И она щелкнула его по носу.
Фрау Гаст принесла кофейник и они втроем торжественно пили кофе. Пирога, правда, не было, но тем не менее все трое остались очень довольны. А Пифке даже пролаял в честь новорожденной серенаду.
После кофе и светской беседы, мама сказала:
– А теперь пойдите погуляйте. А я прилягу. Для первого дня, пожалуй, многовато было событий. Сегодня я буду прекрасно спать.
На лестнице Антон сказал Кнопке:
– Этот день я надолго запомню.
У взрослых свои заботы. А у детей свои. Иной раз эти заботы даже больше самих детей и взрослых, и тогда они, эти самые заботы, оттого что очень уж велики и широки, отбрасывают слишком много тени. И оказавшиеся в этой тени дети и взрослые сильно мерзнут. Вот, например, ребенок подходит к отцу с каким-то вопросом, а отец брюзжит: «Оставь меня в покое! У меня и без тебя голова пухнет!» Фу! В результате ребенок куда-то забивается, а отец сидит, закрывшись газетой. И если в комнату входит мать и спрашивает, что тут такое, оба ей отвечают: «Ничего особенного!» Это все означает, что с семейным счастьем у них не все ладно! А иной раз родители все время ссорятся, или, как родители Кнопки, почти не бывают дома и дети брошены на чужих людей, к примеру, на какую-нибудь фройляйн Андахт. Или на кого-то в этом роде. И уж тогда…
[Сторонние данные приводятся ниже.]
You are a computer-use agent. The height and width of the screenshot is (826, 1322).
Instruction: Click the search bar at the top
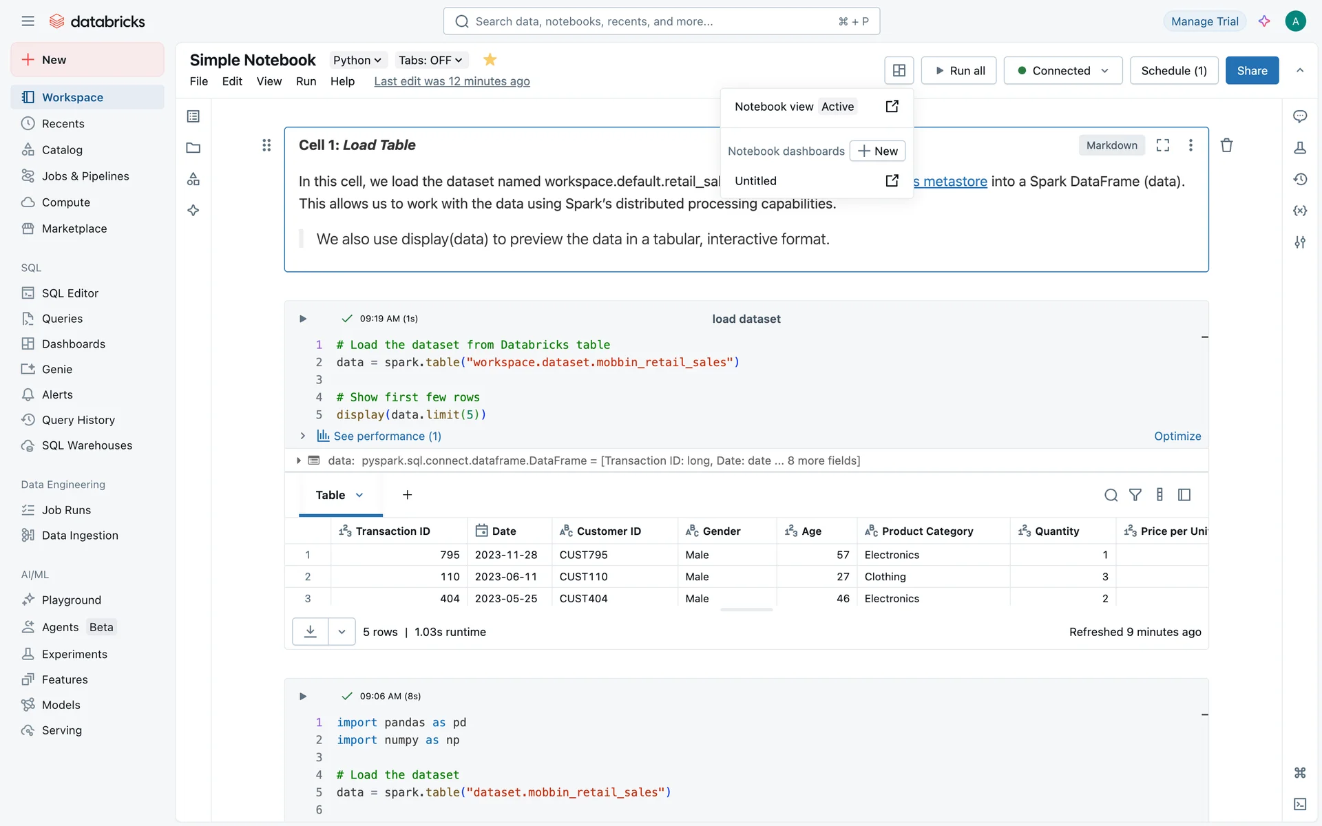[x=661, y=21]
Пока я писал, мне вдруг подумалось, что это рассуждение следовало бы прочитать взрослым. Так вот, если ваши родители опять не ладят друг с другом, откройте книжку на этой странице и дайте им прочесть. Договорились? Не пожалеете!
Глава одиннадцатая
ГОСПОДИН ПОГГЕ УЧИТСЯ ШПИОНИТЬ
Когда под вечер господин директор Погге вернулся домой, у дверей его поджидал Готфрид Клеппербейн.
– Вы сзади испачкались, господин директор! – сказал он. – Одну минутку.
Отец Кнопки остановился и привратницкий сын почистил ему пальто, хотя оно вовсе не было грязным. Это был испытанный трюк и скверный мальчишка таким манером заработал уже кучу денег.
– Ну вот и все! – сказал он и протянул руку за деньгами.
Господин Погге сунул ему грош и собрался было войти в подъезд. Но Готфрид Клеппербейн загородил ему дорогу.
– Я должен кое-что сообщить господину директору. Мое сообщение потянет на целых десять марок, – заявил он.
– А ну-ка пропусти! – приказал директор Погге.